I'm in the process of a large plaster-and-lath removal; my methods have evolved over the course of the project, maybe these tips will help others who find this question.
I found that it's easiest to peel the lath one or two pieces at a time. Pull it with a pry bar or crowbar exactly where it's nailed to the joist (in my case this meant four places), and then pull down the wood piece itself and set it aside. The plaster will bend as you're bending the wood; it will peel off the ceiling and fall to the floor. You can then shovel the plaster into containers and cart to a dumpster, e.g. The hardest part of this process is getting a line started: it takes some digging with a pry bar to get your first piece. Once you get going it goes quickly.
It's easy and very effective to just smash everything down but then you have a big mess: the lath won't cooperate with bagging or shoveling and so has to be picked out. Maybe this is my OCD but I bundled most of mine and posted it to Craigslist and it was gone over the weekend--evidently some DIYers are doing the opposite of you and me.

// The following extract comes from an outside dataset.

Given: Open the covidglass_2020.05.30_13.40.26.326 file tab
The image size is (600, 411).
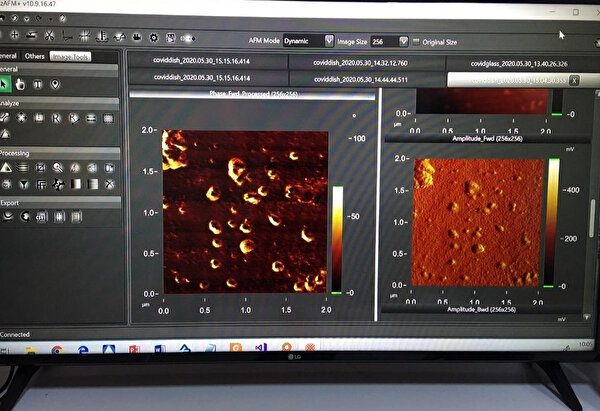Looking at the screenshot, I should tap(520, 62).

I didn't find an effective way to keep the dust out of the air, instead just wore a respirator. I found that the plaster dust dries out the eyes too. The hose method you mention might be worth trying.
A few other tips:
- This will be obvious but don't expect to be able to carry a big contractor bag full of plaster; a 5-gallon (e.g. homer) bucket holds about 30 lbs.
- My plaster varied in quality: some finer porcelain-like plaster would not admit bending and had to be smashed down.
- I did not have the opportunity to remove floorboards above but when demolishing from the other side of a wall, yes it's easier to simply punch out the lath close to the joists, so that the line of nails squeaks out in unison. I would estimate that it cuts the time in three.